Laurie Soriano’s poetry collection, Catalina, published by Lummox Press, was the unanimous choice of the voting members as the winner of the 2011 Indie Lit Awards in the Poetry category. Catalina exemplifies everything I love in a poetry collection. While I have no idea whether these poems are autobiographical, it certainly seems as though Soriano exposes her soul in these stanzas. They affected me deeply with their heaviness and their beauty.
The poems are broken up into four sections, with the first two seeming to focus mainly on childhood. In “Parents,” she paints a portrait of a troubled marriage, alcoholism, and abuse.
Then there was the drinking,
the reason we got hit
before bedtime, the reason we lay alone
shivering in our beds at unreasonable hours
hearing them murder each other, over and over,
leaving puddles of failure and self-pity
all over the living room. (page 21)
There is a haunting quality to the poems in which the narrator remembers her childhood, but the last two sections of the book focus on a happier time, when she is married with children. Yet, emphasizing how the past never leaves us and has made us who we are, the moments of joy and becoming one with nature are contrasted with darker poems dealing with death. Catalina takes readers on a journey as Soriano flees her childhood in Connecticut and embarks on a new life in California, the poems progressing from a painful time to one in which she has come to terms with things.
I think I loved Catalina so much because the poems spoke to me, and I could understand where she was coming from as she described a troubled childhood, falling in love, becoming a mother, and watching her children grow. “Sweet Bean” is beautiful in its imagery as she describes her daughter’s transition from girl to woman.
The peaceful nipples wake up and announce
pinkly the parade of hormones is here,
the breasts bloom into little pillows,
your belly flattens, the waist carves itself,
and suddenly you have a colt’s legs,
big feet, and a supple back that someone
ought to paint a picture of. (page 72)
My favorite poem in the collection is “Impatiens,” in which the narrator tells her lover that she has met someone else, the man who would become her husband and the father of her children, and she describes him as a flower. The poem is beautiful in its intensity, perfectly describing the beginnings of true love though it is written after they have already been together for years.

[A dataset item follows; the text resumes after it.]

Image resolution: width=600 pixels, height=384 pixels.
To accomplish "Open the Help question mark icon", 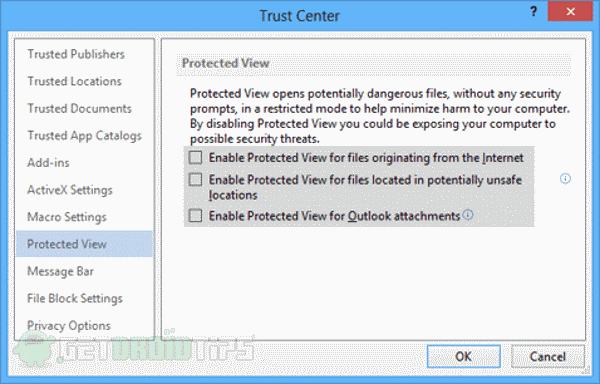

When you finish this poem, you know in your bones that her leaving this other man was the right thing to do and that somehow he understood.
The man is simple like the earth, loamy, radiant
and when my eyes behold his face,
the confident smooth masculine skin gives way
to the flashes of color that no one deserves
that are his eyes, flashing that way
because of me. (page 68)
Catalina has become my favorite contemporary poetry collection because I could relate to the experiences Soriano describes in these poems. Soriano’s blend of narration and poetic language are perfect. The poems are subtle, yet at the same time they are intense, intimate, and sensual. The themes of love and loss, pain and joy, birth and death are ones we can all relate to, and her images are vivid yet never too much. From here on out, whenever someone tells me they don’t read poetry because they can’t understand it or it doesn’t speak to them, I will encourage them to read this collection.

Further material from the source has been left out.